The exemption would reduce taxes based on a property's assessed value, but would also have to make up the difference by taxing the higher-valued properties more. The break-even point for the graduated increase or decrease would be the median assessed value of homes in town, which is currently $398,754, according to town assessor Shaun McHugh.

This could ease the property tax burden of residents who struggle to pay their tax bills on local incomes in a town in which the tax rate is high relative to the median household income of residents.

But the municipality's revenue still has to come from somewhere, so the exemption would force those with higher-valued properties to pay a higher tax. It would also shift more of the burden onto second-home owners, owners of vacant land and those who own but do not live in apartment buildings or multifamily properties.

This had several town residents armed with reasons not to implement the exemption.

"When people decide where to build a house, they're not going to want to do it here," said resident Ron Banks, noting that the town is surrounded by towns with lower tax rates. Banks also said that fallout could include a hit to business owners who are struggling to keep prices in check for locals. "There's a horrible thing called Amazon," he said, referring to the online retail goliath that has helped lead to the decline of local brick-and-mortar businesses. "I would just be really careful."

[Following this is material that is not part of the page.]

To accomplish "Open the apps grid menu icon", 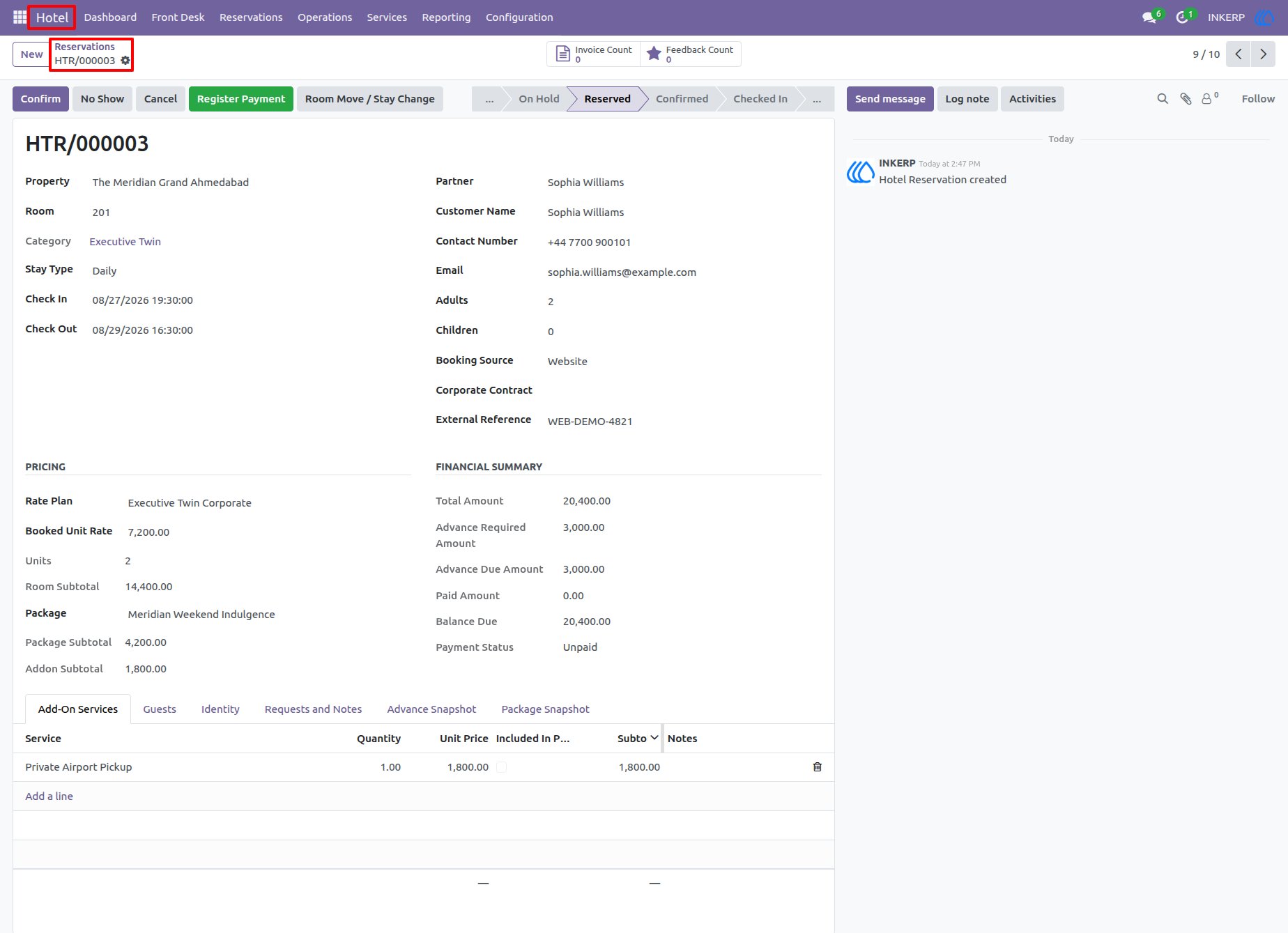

Across the state, 13 communities have instituted this local option exemption, the amount of which can't exceed 35 percent of the average assessed value. In Great Barrington, that upper limit would be a reduction of $139,564 on the median value, McHugh said.

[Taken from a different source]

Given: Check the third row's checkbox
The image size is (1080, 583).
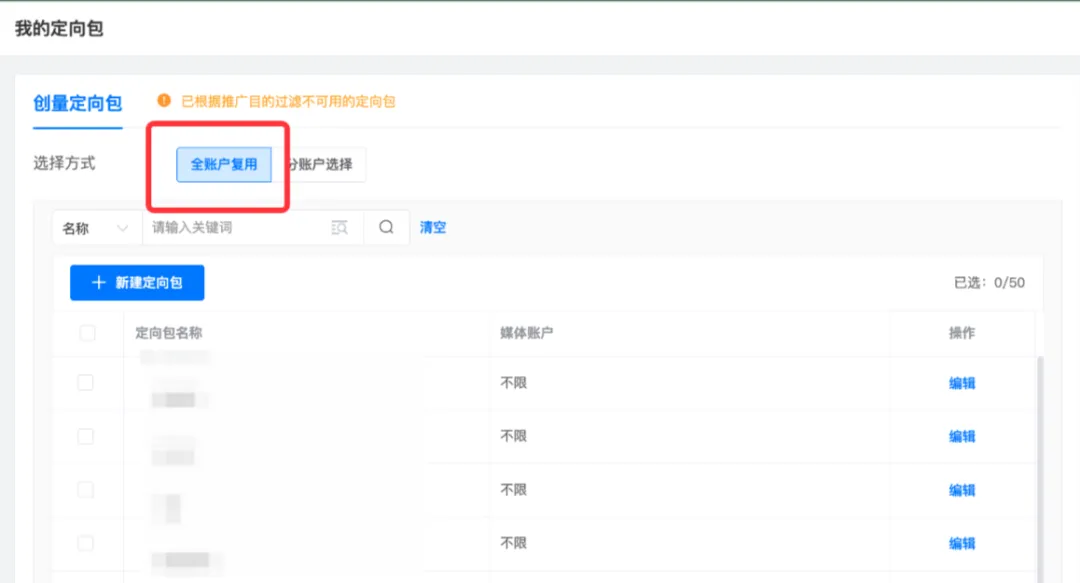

And the exemption is found mostly in the Boston area, because of its large apartment building stock, as well as on Cape Cod, with its many second homes.

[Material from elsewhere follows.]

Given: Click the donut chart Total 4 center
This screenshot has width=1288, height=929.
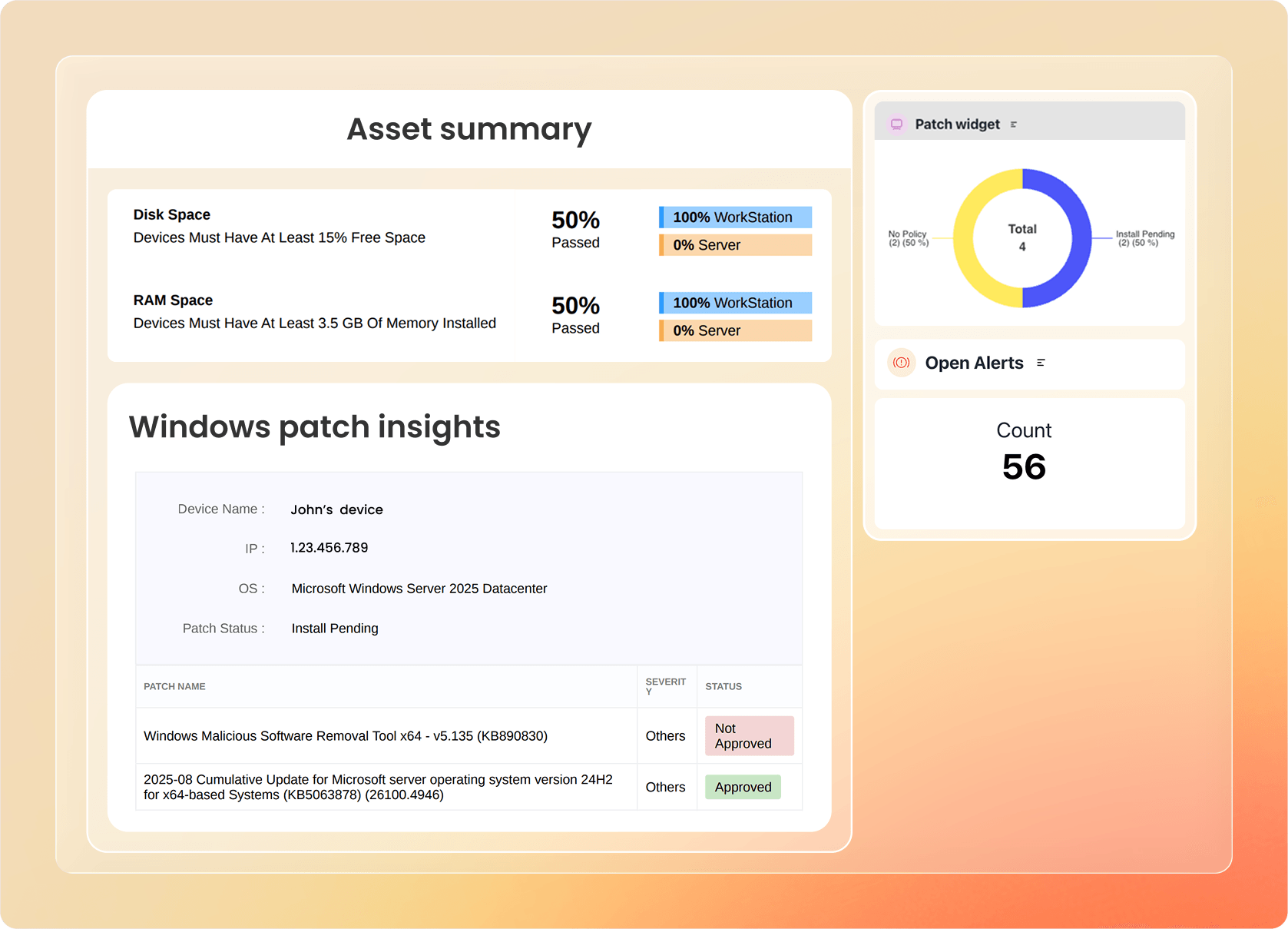Looking at the screenshot, I should click(x=1022, y=237).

McHugh gave the board information from Provincetown, which implemented the exemption for full-time residents, including renters. Cape officials have felt some blowback from second-home owners who said it is unfair to pay a higher tax without having a say in spending.

"Why haven't more towns done it?" said resident Vivian Orlowski, who told the boards that an exemption works best in the Boston area or on Cape Cod because of that area's more "robust tax base." Without this in Great Barrington, the elderly, the middle class and businesses would take a tax hit that would trickle down and harm the economy in other ways, she said. She also noted that six towns including Concord and Lexington studied the exemption and nixed the idea.

Housatonic helped

The town's 2020 tax rate is $15.75 per $1,000 in assessed value, more than the statewide median of $15.27 per $1,000. In 2017, the median household income was pegged at $48,000, according to the U.S. Census Bureau's five-year estimate.

In 2015, former Finance Committee member Michael Wise, now the town moderator, took a deep dive into the data, and surfaced with the opinion that an exemption, possibly coupled with a split tax rate, could help those struggling to keep up with property tax bills.

In his report, which came on the heels of an outcry about high taxes amid plans to build a new high school, he said that most homeowners in Great Barrington would benefit, with the highest concentration of tax relief found in Housatonic and nearby Risingdale — these neighborhoods could see as much as a 20 percent cut. The median home value in this area that year was $213,000.

"For over 70 percent of all residential parcels in town, and over 80 percent of the "eligible" parcels, the tax bill would be lower or unchanged," Wise wrote. "For over 40 percent of the eligible parcels, adopting a 20 percent residential exemption would cut the tax bill by 16 percent or more."

As to the exemption's pitfalls, Wise, a former Federal Trade Commission lawyer, speaks in terms of amplification, rather than "black and white" certainty.

"'How big is the effect?' is the more subtle argument," he said. "People are already saying they'll buy in Alford," he added, of those who say people will choose to buy or build in surrounding low-tax towns. "The question is whether [an exemption] would have a meaningful effect on this dynamic. People are still buying in Great Barrington."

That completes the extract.